No, I instead turn to self-absorbed notions in my ongoing despair at lacking a working computer in my home and any Internet connection there due to having no funds for solving the problems. Some bother reading this column may laugh and call me crazy (I don't care about that any longer - I know I'm one nervous breakdown away from being committed somewhere with padded walls).
Some things I need and cannot seem to find or acquire include the following.
A satisfying career from which I would never willingly retire and would only stop working at due to death, severe disability or having no new fiction ideas. This is the one element to a worthwhile life (and my calling from God) that has eluded me for 14 years and counting. This also seems unlikely to change anytime soon no matter how many books or stories of mine appear in print within the immediate future.

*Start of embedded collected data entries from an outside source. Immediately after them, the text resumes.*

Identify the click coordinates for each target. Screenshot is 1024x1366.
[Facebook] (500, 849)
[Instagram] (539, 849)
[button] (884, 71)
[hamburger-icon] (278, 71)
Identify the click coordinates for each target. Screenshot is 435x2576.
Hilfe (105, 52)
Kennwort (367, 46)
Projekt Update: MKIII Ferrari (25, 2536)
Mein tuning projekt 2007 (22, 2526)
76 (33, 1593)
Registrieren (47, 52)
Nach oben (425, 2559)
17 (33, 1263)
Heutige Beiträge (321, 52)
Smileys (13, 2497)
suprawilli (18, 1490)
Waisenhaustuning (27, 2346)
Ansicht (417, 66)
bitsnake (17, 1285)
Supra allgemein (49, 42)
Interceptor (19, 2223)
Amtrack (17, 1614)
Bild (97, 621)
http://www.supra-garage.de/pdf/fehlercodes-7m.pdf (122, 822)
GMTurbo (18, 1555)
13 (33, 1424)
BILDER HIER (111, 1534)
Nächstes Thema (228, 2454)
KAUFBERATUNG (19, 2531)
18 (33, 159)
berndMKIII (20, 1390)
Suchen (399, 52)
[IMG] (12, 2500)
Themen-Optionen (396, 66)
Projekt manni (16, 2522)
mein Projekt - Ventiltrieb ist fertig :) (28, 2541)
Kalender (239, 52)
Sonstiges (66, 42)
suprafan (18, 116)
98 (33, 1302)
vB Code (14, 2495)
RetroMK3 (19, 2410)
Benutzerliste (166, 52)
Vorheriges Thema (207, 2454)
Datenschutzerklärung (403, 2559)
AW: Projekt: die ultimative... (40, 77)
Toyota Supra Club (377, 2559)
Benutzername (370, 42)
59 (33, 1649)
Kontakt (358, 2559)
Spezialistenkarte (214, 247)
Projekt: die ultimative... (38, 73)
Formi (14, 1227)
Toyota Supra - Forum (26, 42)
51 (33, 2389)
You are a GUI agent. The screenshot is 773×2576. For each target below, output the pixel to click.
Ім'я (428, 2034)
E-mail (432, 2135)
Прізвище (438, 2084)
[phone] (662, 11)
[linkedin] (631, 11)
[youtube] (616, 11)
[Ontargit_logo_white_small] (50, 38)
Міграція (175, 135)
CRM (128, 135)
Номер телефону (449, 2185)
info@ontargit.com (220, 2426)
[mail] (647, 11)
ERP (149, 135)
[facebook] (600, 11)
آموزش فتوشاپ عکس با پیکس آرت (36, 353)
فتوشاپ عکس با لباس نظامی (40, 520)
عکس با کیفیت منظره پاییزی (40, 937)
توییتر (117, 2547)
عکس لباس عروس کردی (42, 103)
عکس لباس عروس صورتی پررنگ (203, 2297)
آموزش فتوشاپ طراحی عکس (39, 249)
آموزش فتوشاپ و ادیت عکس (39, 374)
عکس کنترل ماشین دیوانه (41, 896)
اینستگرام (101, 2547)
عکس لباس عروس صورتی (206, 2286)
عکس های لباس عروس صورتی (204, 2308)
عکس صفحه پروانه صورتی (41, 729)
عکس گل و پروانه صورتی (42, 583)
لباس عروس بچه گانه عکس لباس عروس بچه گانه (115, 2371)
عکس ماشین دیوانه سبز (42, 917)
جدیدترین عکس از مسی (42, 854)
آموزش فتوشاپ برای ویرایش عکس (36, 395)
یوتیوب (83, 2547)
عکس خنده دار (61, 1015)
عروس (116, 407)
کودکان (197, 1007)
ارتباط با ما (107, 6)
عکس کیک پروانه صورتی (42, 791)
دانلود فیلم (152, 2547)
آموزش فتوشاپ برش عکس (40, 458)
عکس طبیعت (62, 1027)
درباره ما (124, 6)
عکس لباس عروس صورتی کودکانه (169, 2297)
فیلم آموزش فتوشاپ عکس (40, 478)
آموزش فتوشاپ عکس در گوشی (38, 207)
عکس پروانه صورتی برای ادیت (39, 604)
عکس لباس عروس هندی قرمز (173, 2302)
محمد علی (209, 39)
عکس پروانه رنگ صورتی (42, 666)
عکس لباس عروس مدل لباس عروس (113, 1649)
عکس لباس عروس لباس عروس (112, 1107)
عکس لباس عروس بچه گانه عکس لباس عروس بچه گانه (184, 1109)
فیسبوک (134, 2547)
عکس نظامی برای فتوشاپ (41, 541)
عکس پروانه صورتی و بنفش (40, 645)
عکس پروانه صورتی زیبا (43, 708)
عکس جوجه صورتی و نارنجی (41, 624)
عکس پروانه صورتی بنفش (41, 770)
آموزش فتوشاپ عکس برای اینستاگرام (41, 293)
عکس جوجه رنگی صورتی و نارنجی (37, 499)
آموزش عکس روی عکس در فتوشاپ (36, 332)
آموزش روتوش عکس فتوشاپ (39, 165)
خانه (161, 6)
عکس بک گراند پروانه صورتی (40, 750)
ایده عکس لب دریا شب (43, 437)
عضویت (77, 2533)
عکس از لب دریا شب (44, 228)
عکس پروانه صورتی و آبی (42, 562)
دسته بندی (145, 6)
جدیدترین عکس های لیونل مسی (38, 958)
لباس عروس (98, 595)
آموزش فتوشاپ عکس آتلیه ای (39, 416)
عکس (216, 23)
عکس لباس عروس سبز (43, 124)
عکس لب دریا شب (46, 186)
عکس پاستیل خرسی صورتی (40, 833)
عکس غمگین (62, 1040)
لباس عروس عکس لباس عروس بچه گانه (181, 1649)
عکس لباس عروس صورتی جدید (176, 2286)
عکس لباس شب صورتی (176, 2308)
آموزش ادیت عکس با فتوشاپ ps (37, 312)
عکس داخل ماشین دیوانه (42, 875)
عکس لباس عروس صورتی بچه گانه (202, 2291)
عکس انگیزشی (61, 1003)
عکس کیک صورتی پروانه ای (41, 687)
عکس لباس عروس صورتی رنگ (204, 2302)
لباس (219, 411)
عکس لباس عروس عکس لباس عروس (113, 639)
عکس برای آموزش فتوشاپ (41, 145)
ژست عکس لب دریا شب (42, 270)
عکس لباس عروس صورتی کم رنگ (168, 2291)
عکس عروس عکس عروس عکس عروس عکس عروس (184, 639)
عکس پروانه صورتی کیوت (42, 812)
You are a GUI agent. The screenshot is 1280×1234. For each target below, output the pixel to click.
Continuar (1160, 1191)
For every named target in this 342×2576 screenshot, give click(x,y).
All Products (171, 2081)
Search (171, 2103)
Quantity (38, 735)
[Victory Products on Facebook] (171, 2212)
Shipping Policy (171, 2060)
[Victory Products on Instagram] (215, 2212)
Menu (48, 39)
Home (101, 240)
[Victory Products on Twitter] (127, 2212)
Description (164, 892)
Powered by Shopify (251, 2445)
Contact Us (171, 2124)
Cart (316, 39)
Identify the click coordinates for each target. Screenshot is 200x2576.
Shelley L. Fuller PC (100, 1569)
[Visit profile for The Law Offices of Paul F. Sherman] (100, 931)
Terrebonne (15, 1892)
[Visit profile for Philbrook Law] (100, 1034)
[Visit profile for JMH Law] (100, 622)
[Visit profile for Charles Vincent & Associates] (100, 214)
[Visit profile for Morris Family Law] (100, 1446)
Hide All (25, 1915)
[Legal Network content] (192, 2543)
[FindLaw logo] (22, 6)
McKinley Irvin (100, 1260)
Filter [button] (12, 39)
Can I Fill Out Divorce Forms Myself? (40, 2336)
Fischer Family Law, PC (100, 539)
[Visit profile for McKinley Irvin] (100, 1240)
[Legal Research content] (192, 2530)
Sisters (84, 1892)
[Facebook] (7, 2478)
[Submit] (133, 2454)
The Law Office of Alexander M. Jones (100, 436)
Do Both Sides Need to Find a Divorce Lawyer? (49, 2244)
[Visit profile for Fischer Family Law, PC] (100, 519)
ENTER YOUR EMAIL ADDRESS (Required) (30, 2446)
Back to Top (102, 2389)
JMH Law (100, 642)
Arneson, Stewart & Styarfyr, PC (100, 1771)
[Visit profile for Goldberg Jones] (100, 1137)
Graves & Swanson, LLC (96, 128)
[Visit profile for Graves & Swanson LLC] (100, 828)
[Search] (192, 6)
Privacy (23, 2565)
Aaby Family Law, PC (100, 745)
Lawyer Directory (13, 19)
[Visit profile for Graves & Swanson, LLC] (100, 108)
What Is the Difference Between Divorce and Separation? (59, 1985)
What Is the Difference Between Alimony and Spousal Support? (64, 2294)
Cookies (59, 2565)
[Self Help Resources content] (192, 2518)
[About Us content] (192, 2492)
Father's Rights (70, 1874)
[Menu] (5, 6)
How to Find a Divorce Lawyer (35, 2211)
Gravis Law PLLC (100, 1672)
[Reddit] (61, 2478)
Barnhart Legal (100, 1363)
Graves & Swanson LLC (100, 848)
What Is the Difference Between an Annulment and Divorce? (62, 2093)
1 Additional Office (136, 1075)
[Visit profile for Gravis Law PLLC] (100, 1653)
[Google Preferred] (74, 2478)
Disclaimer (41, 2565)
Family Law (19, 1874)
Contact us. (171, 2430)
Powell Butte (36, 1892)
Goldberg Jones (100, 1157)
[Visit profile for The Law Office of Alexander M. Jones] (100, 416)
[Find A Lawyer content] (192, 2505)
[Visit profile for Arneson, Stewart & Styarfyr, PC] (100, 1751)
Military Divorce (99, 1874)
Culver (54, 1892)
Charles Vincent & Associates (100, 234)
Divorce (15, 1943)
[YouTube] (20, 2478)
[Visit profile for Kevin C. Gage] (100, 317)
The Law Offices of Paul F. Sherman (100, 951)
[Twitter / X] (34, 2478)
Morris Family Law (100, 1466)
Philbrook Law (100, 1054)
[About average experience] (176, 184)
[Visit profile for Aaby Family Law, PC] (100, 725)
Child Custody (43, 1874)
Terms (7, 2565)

A soul mate to share my life's various ups and downs, but this would be less of a lacking element to my life if I had satisfying work in the first thing mentioned above. Something I read recently that touched on historical famous male Russian authors who had significant others that helped their work again convinced me I need a Slavic wife (either from Eastern or Central Europe or an American lady with some of that ethnic background in her past) for the long suffering, patient and loyal qualities often found from women living in that part of the world. If she shared a passion for writing or something related to it, so much the better.
A loyal dog raised from a puppy would be the only other thing I'm lacking (currently due to my lease forbidding pets and being unable to afford one anyhow) as a source of unconditional love and companionship from a lesser species beneath humans.
I suppose a better income from the first thing would be something many would want or need, but if the work is satisfying and can sell from my writing I could trust Providence from God to provide what was needed in that area. I already trust Him regarding my future after I am dead.
Lacking the computer for working even without an Internet connection is driving me slowly mad and the dead end job that does not provide enough for survival from one month to the next is slowly killing me from stress. I guess the things I'm lacking in life could give me a less negative outlook on the future long enough to get some serious work done.